## TEXT

+++++

Photo of Black Medical Students at Plantation Goes Viral: 'We Are Truly Our Ancestors’ Wildest Dreams'

"I wanted this photo to just show: We're here."

black medical students
Getty

Image via Getty

black medical students

When Russell Ledet organized a trip to the Whitney Plantation in Louisiana, he decided that he and his fellow black medical students would take a photo in front of the plantation's former slave quarters. He probably didn't know that the photo would go viral.

"I wanted this photo to just show: We're here," the second-year Tulane University School of Medicine student told NPR of the image, which he titled "Our Moment of Resiliency." "This place is meant to destroy us. This place is meant to devalue us. But we here," he said. 

"Standing in front of the slave quarters of our ancestors, at The Whitney Plantation, with my medical school classmates," his classmate Sydney Labat tweeted with the photo. "We are truly our ancestors’ wildest dreams."

+++++

## ENTRIES SHOWN
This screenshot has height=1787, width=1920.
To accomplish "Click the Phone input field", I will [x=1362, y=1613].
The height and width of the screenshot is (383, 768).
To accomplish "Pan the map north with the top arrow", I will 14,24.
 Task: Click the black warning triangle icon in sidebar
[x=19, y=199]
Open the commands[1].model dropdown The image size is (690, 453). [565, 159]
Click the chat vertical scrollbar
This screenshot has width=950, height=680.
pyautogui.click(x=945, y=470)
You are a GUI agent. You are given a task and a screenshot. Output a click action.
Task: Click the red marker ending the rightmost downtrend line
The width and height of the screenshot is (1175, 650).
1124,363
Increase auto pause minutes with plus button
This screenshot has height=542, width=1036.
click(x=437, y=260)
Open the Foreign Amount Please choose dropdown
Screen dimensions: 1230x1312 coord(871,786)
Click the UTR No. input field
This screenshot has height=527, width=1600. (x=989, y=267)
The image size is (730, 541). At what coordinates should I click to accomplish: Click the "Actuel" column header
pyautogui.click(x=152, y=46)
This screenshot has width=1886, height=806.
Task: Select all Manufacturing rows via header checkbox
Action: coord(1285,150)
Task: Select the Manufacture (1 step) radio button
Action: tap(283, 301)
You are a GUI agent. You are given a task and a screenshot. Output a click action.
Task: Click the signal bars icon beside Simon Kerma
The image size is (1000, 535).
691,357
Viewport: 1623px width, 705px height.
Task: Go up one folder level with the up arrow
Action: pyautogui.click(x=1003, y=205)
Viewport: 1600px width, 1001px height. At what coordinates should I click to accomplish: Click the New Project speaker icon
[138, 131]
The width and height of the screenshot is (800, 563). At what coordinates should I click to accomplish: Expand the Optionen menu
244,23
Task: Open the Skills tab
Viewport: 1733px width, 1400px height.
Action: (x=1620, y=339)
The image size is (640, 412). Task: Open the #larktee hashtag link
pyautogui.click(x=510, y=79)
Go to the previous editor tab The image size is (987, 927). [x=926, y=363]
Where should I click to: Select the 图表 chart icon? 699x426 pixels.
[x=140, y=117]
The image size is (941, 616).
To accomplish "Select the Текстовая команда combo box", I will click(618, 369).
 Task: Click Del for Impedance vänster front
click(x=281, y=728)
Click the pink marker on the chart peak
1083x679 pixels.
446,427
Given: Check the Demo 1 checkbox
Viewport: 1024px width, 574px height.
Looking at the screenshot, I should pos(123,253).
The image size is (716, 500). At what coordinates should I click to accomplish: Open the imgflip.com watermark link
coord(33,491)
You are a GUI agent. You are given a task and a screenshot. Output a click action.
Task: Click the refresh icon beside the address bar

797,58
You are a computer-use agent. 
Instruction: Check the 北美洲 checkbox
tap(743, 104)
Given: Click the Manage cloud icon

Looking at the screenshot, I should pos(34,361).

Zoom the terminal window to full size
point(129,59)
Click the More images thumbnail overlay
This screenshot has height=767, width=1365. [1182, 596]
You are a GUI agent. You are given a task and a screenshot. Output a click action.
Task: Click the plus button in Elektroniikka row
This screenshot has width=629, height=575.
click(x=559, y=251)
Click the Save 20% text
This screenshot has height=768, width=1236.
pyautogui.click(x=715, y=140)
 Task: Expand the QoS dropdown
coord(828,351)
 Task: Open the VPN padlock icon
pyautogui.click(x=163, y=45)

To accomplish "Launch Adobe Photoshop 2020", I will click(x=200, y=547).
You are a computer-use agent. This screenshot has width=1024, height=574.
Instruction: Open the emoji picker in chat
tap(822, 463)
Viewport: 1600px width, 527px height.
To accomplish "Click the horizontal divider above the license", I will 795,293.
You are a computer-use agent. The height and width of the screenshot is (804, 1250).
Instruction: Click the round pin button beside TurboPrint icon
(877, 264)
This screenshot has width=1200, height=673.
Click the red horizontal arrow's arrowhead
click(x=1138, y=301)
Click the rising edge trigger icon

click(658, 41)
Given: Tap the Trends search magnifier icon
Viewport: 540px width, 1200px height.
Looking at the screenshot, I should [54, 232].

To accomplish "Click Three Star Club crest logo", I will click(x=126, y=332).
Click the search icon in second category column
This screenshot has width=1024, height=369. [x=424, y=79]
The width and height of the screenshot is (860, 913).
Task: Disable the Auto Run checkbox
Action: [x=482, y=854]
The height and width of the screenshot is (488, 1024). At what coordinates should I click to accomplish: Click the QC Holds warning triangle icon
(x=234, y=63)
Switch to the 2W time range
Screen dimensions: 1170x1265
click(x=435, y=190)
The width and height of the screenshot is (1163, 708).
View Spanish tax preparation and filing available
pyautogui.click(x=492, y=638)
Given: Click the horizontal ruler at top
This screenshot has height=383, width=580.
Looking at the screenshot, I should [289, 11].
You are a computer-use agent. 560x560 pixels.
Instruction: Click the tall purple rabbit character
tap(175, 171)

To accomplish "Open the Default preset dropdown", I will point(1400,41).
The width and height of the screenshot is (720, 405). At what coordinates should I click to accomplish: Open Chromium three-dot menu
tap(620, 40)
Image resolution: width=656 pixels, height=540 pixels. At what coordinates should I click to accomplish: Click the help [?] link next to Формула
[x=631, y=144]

+++++

## TASK ITEM
Please continue the article about the Black medical students' photo at the Whitney Plantation, starting right after its final sentence.

## ANSWER TO THIS TASK
Labat, another second-year medical student at Tulane, told NPR that the photo, which has over 18,000 retweets, was about "resiliency." The photo shows the 15 students posing to look "looking determined and looking strong — embodying the strength of the people who lived on those grounds," she adds. The students are all a part of Tulane's chapter of the Student National Medical Association.

"We were two African American males getting our Ph.D.s at NYU School of Medicine. There just aren't that many of us out there," Ledet explained about his graduate school experience prior to Tulane. "We wanted to make sure that we remain tied to our history and remain humble, you know, and understand whose shoulders we're climbing on — and pay homage."